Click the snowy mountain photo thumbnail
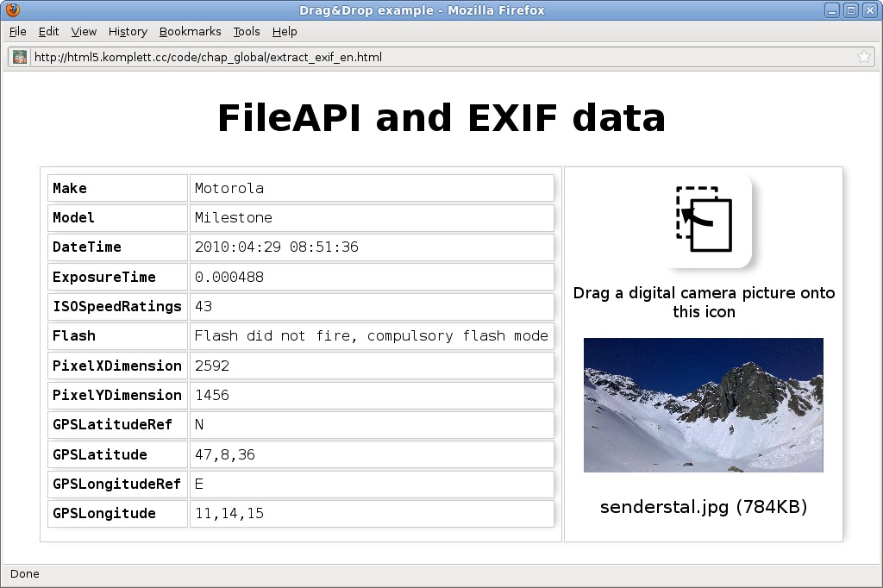Screen dimensions: 883x588 (703, 404)
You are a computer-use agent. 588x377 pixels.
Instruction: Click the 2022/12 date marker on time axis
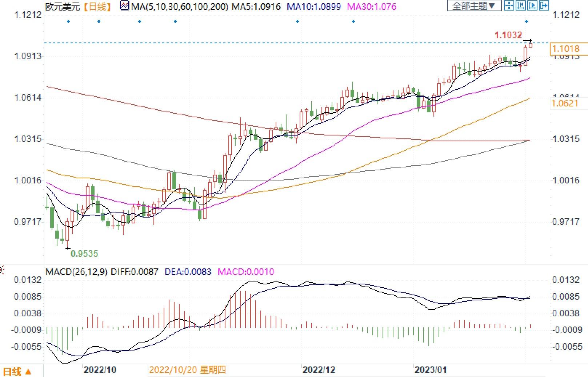click(319, 370)
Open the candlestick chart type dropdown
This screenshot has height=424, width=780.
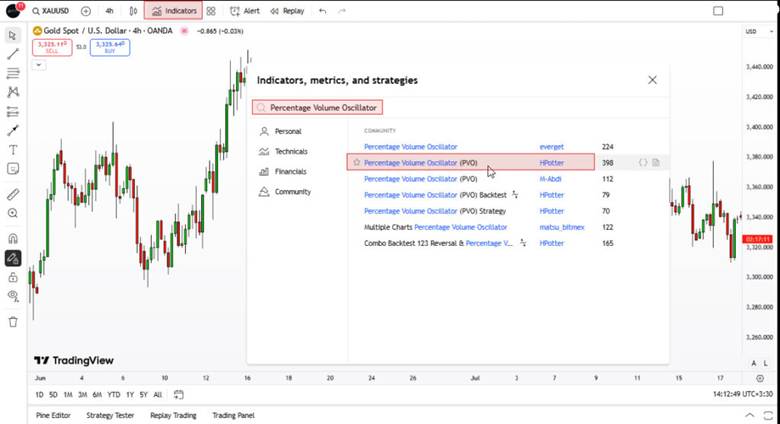click(132, 11)
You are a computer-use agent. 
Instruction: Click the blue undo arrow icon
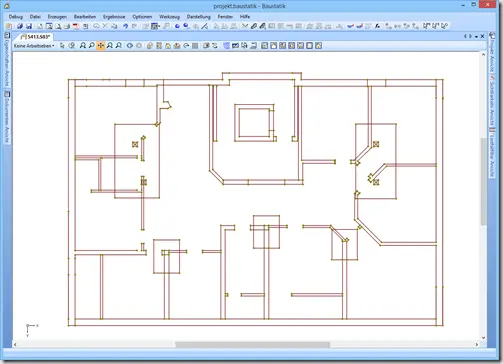coord(125,26)
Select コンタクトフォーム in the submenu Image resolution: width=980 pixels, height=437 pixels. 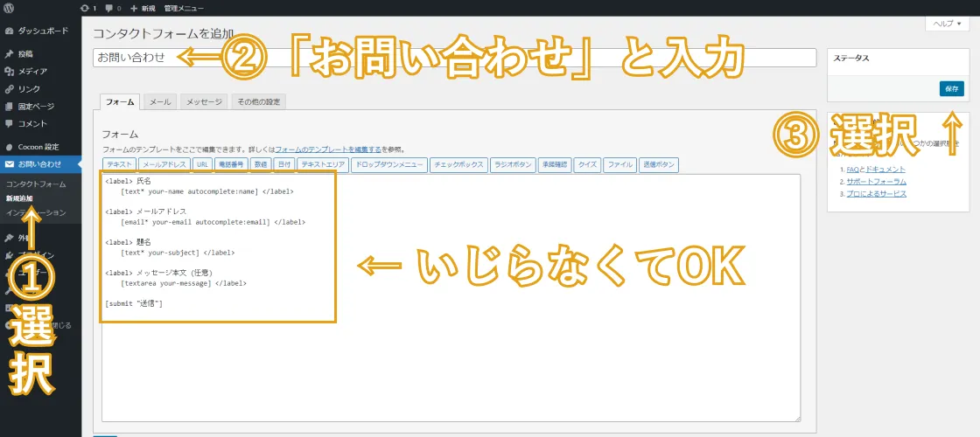tap(35, 184)
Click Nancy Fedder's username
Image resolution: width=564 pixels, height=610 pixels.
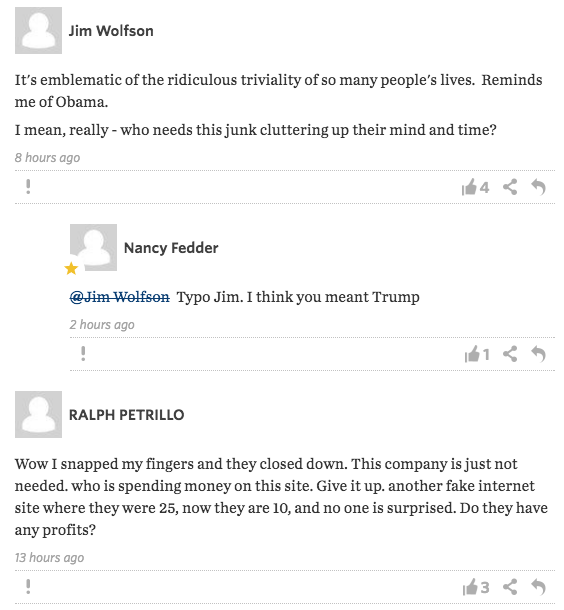(x=171, y=248)
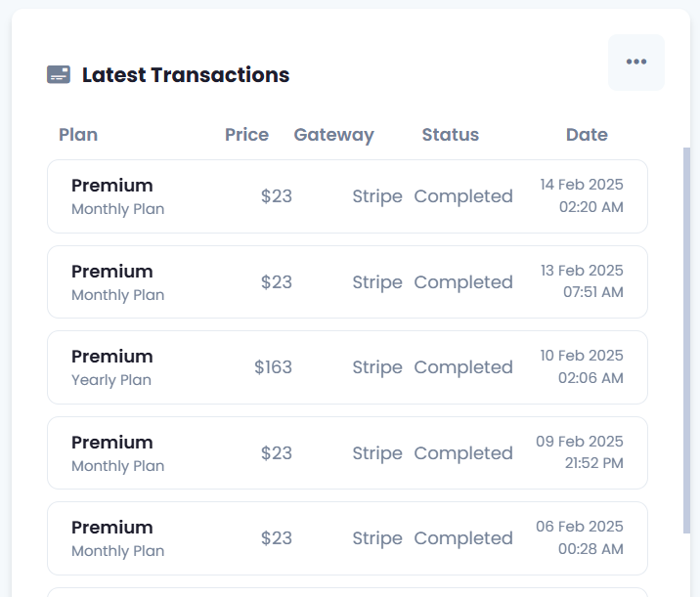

○ ○ ○ ○ ○ ○ ○

#### [EXERCISE AIM]
If a line in the material contains "computer", show it.

#### [ANSWER TO THIS PROBLEM]
You are a computer-use agent. 588x377 pixels.
You are a computer-use agent. 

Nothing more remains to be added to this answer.